12 августа 2021 года было найдено 1200 мертвых северных оленей в реке Хатанга на востоке Таймыра. По крайне пере 17 из них было изрешечено пулями. Инспектора Александра Беляева нашедшего это кладбище пытаются уволить. Я с ним поговорил. ⠀
⠀
Если не принять неотложных мер, то северный олень разделит в лучшем случае судьбу сайгака, а в худшем странствующего голубя.
Предыстория. Северного Оленя нещадно бьют не первый десяток лет. Сначала перебили волков, которые контролировали его численность, теперь бьют оленя, просто ради забавы в местах, где олени переходят реку вброд и не могут увернуться от пуль. (Более подробно статья Новая Газета) ⠀
⠀
Популяция дикого оленя упала с миллиона+ до 300 000, дикие олени фактически остались только в ОППТ, в 2020 году в Красную книгу мы так и не смогли его внести. Т.к. власть издавна любит покупаться чанах наполненных кровью, выжатой из молодых рогов оленей и решетить животных на переправах. Так сюда прилетают «лечить» потенцию. Более подробно ТУТ и ТУТ
⠀
За последние несколько месяцев это 3 громкий случай, когда честного инспектора «выдавливают» из отрасли. Пора дать отпор этой адской системе и объединиться против браконьеров. ⠀
⠀
Вместе с Алексеем @alexeysedoyrussia (его инстаграм) , с этого момента мы будем целенаправлено помогать инспекторам остаться на работе, избегать «наездов», будем стараться финансово благодарить каждого егеря за выявление случаев браконьерства. Пусть каждый инспектор знает, что граждане всей страны на их стороне! ⠀
⠀
Помогите узнать о создании общественной инициативы против браконьерства.
Из статьи Новой газеты:
Загоны для оленей, где они переходят реки, — чтобы шли точно под выстрел. Вышки всюду и помосты к балкам, чтобы оленей туда затаскивать и разделывать уже без гнуса и комарья, комфортно. Только убивать, только стрелять.
Так мой друг Сергей З. объяснял приезжим про Север. Исчерпывающе — поэтому повторяю его, лучше не сформулировать.

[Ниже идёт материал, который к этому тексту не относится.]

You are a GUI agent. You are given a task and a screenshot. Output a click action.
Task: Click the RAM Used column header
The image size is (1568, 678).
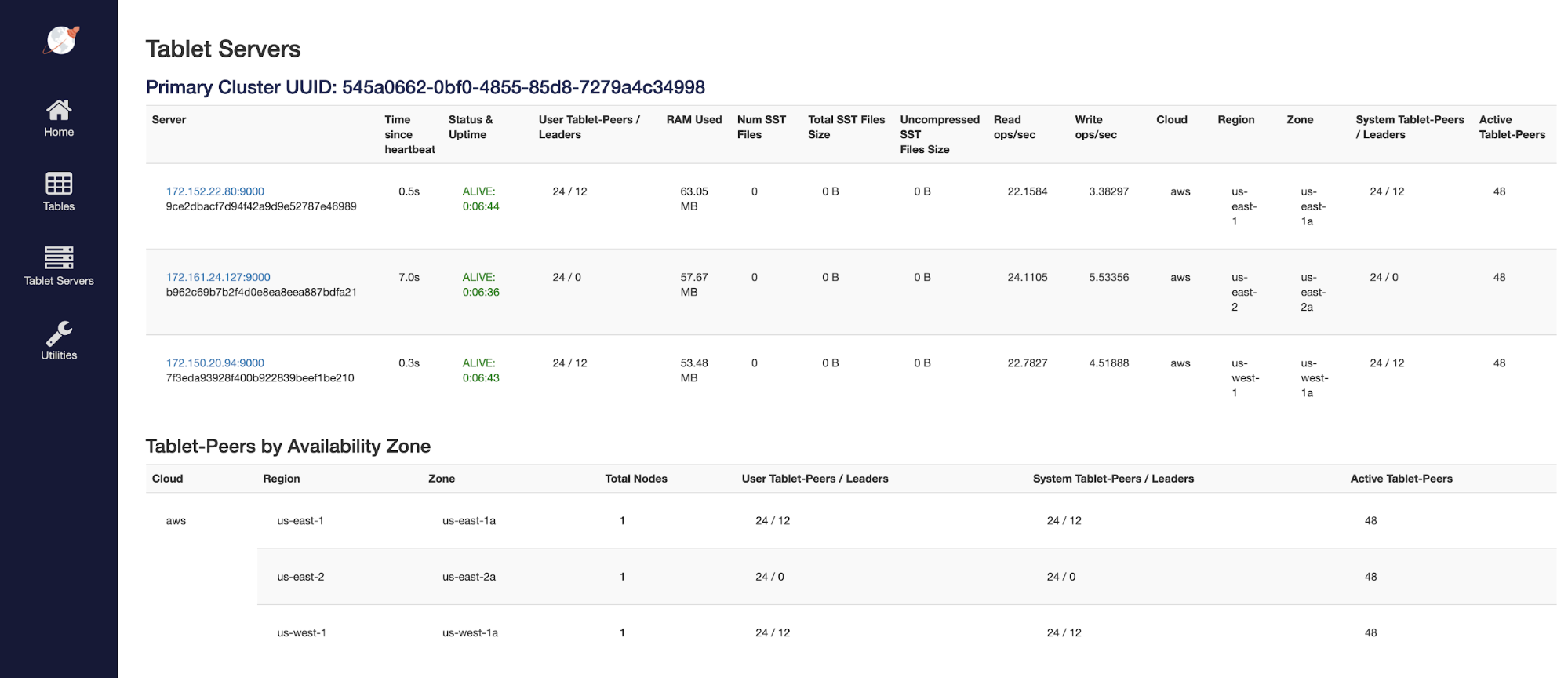pos(693,120)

И к уже процитированному рассказу в «Хатанга. РФ» можно было бы отнестись скептически, поскольку восклицание — «такового вопиющего акта жестокости к животным Хатанга еще не знала в своей истории» — кажется неискренним: оленей здесь бьют при сезонных миграциях регулярно, без пропусков, это бизнес. Но, похоже, автор, говоря о беспрецедентности, имеет в виду лишь бессмысленность этого побоища. Хотя есть ли разница оленям, как их убивают, — чтобы переработать в мясо и на шкуры или исключительно из спортивного интереса, — вопрос.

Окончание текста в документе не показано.